Phoenix Gold amp running at 1/2 ohm mono with a 1.5 fd cap and yes 4 fans draw air over it:
318358_2558254324486_2104530582_n.jpg


Subs in 1.5 ft3 x2 enclosure under rear seats:
319916_2558254484490_280737371_n.jpg


Head Unit and cigarette lighter which operations sub level. The cord you see if for the iPod.
625540_10200999735864426_732994267_n.jpg
 
I'm just curious if any of yall have any input on wheather to go with 2 10's in a underseat downfiring box or a behind the rear seat box with 2 12's or 10's. Seems like from watching youtube vids and reading a bit, the downfiring 10's sound pretty good. Plus there's a downfiring box made that allows over 6" of mounting depth, usually behind the seat boxes only allow about 5 5/16 mounting depth, limiting your woofer selection.

My goal is either 2 10's or 12's (most likely 10's) wired down to 1 ohm on a 1 ohm stable monoblock amp. Just having trouble deciding on a speaker/amp combo. I've used Pyle subs and really liked them because they are cheap and relatively dependable and sound great in the right box, so I'll prolly go with Pyle subs again and maybe a Hifonics mono block or something, idk...still researching. I don't want to be dissappointed after install.
 
I had a 01 Ext. Cab z71 that I had 2 Memphis Audio 10s with 800 watt Rockford Fosgate amp, in a down firing box under the seat and it sounded great!




But that was when I was about 10 years younger and liked it too!! :flipoff1:
 
You can get all of the little things to hook up a aftermarket head unit to factory Bose stuff and make the controls on the steering wheel work also. I dont know where but I saw it on the Duramax forum some where.
 
B.DRAKE said:
I had a 01 Ext. Cab z71 that I had 2 Memphis Audio 10s with 800 watt Rockford Fosgate amp, in a down firing box under the seat and it sounded great!

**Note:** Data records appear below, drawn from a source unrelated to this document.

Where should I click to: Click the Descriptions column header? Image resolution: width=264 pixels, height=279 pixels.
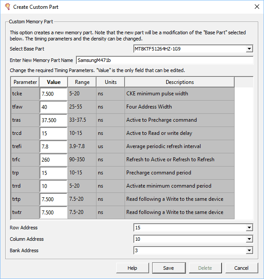pos(179,82)
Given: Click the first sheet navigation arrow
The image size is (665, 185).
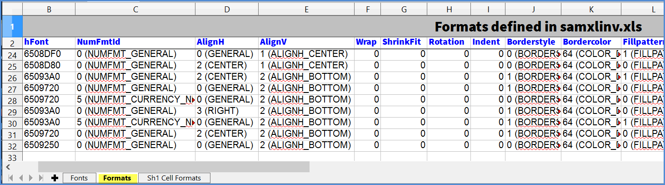Looking at the screenshot, I should point(10,178).
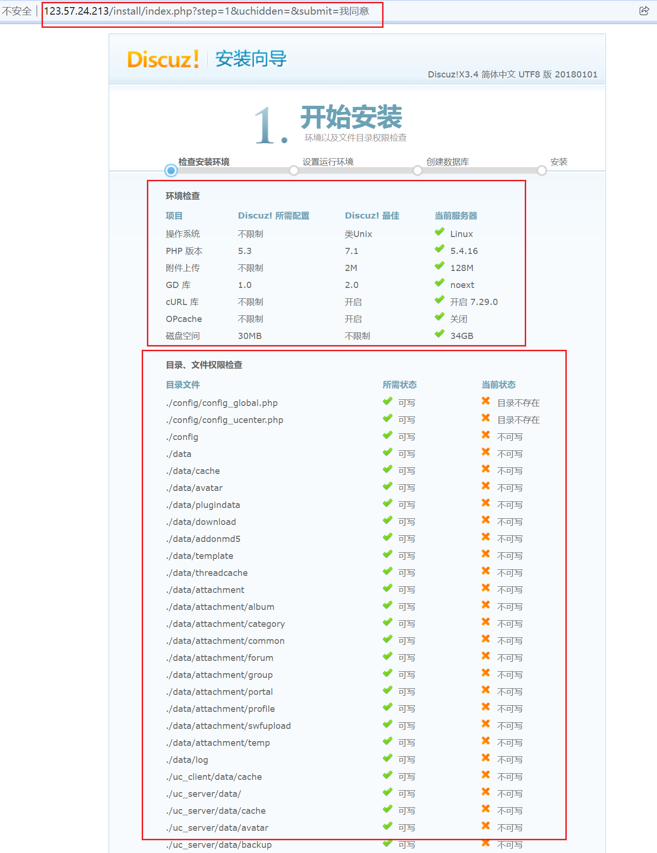Click green checkmark next to 34GB disk space
This screenshot has height=853, width=657.
tap(440, 334)
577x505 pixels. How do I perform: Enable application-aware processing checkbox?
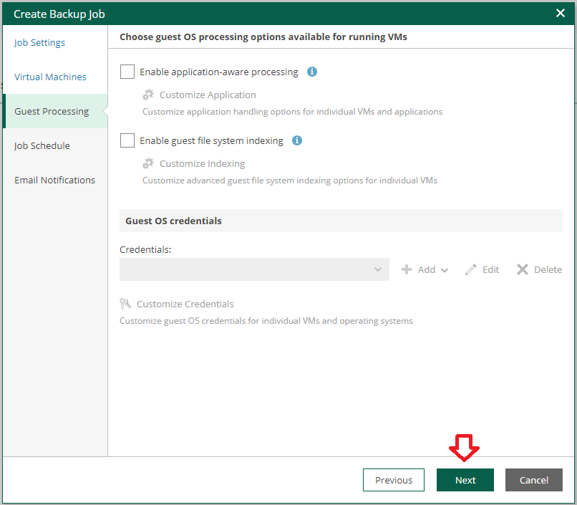pyautogui.click(x=127, y=72)
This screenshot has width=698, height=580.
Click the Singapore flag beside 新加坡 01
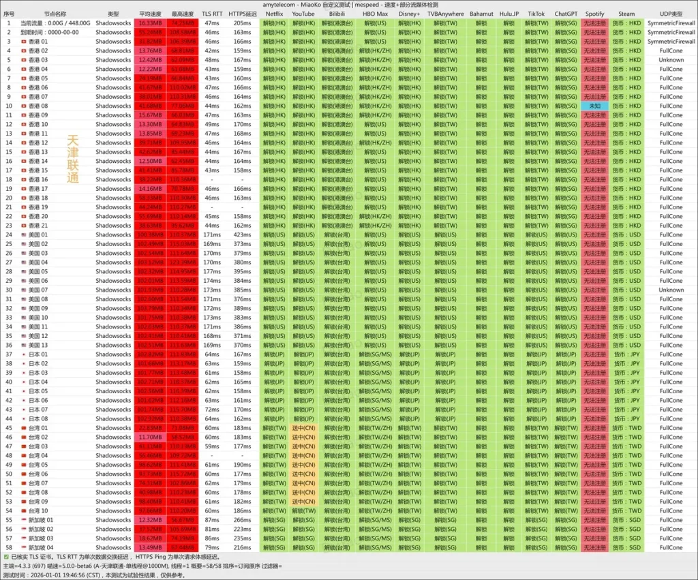pyautogui.click(x=24, y=520)
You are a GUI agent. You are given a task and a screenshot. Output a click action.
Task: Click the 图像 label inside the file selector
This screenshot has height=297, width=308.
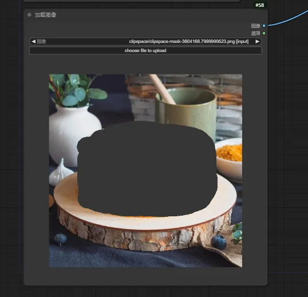[41, 41]
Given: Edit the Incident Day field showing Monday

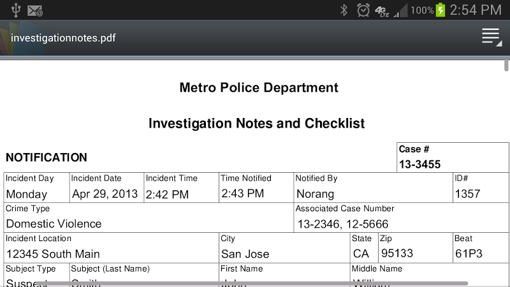Looking at the screenshot, I should point(37,188).
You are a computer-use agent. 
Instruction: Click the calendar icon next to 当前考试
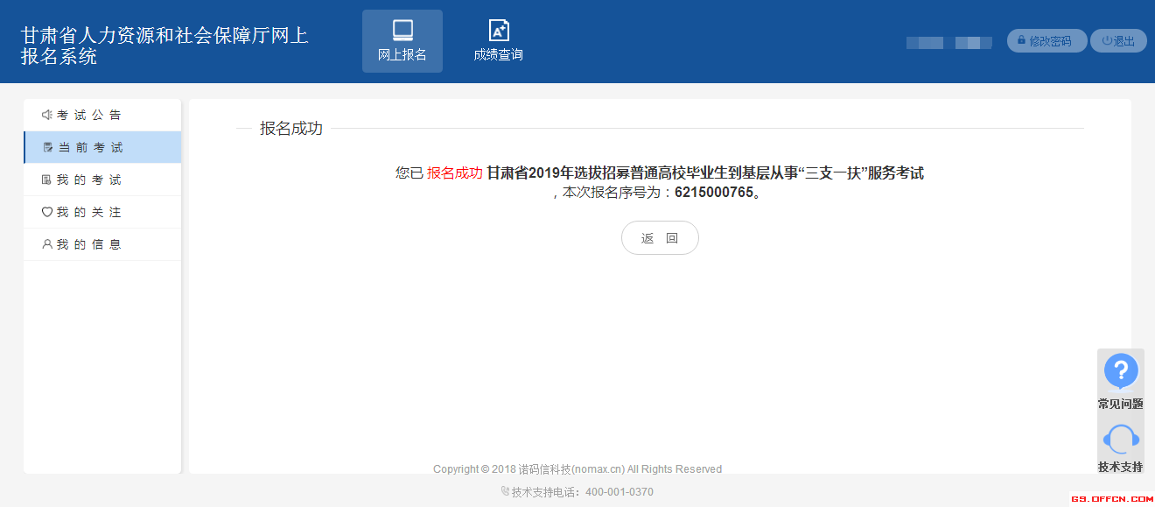click(47, 146)
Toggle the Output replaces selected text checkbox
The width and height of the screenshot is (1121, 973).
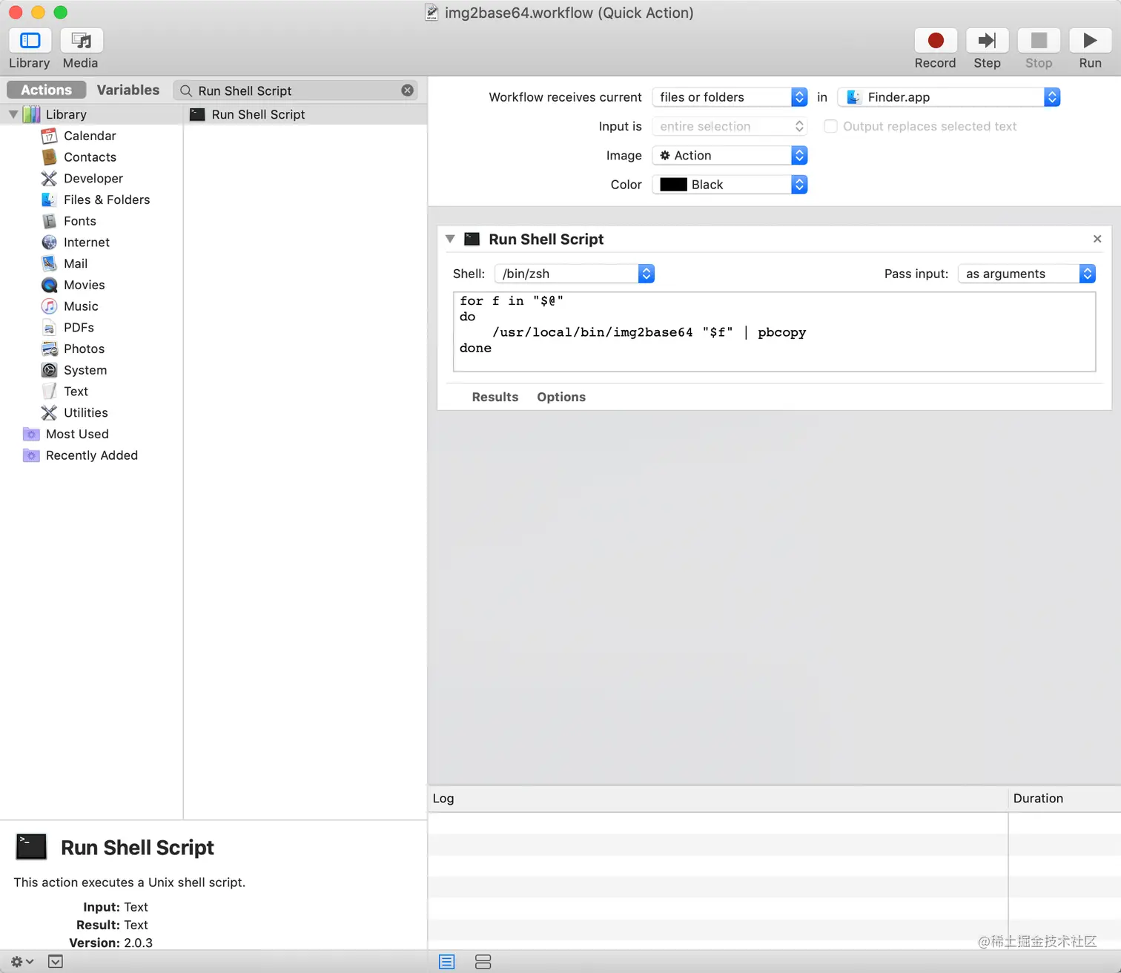pos(830,126)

But that was when I was about 10 years younger and liked it too!! :flipoff1:

I'm thinking downfiring is the way to go. Do I really need all the best options, no.....but if I'm gonna go through the effort of installing it all to get the little extra I want, might as well make sure it'll be badass if I ever need it to be.....you know, like at RBD or something :drinkers: molaugh
 
I have two 10's in a down firing box and like the way they sound. Normally stay turned all the way down unless we are out having a few beers but it's there if I'm in the mood for it. I think mine are power bass :dunno: The audio shop I bought them from said they were made by JL and would be the best sub for the small space they were going in.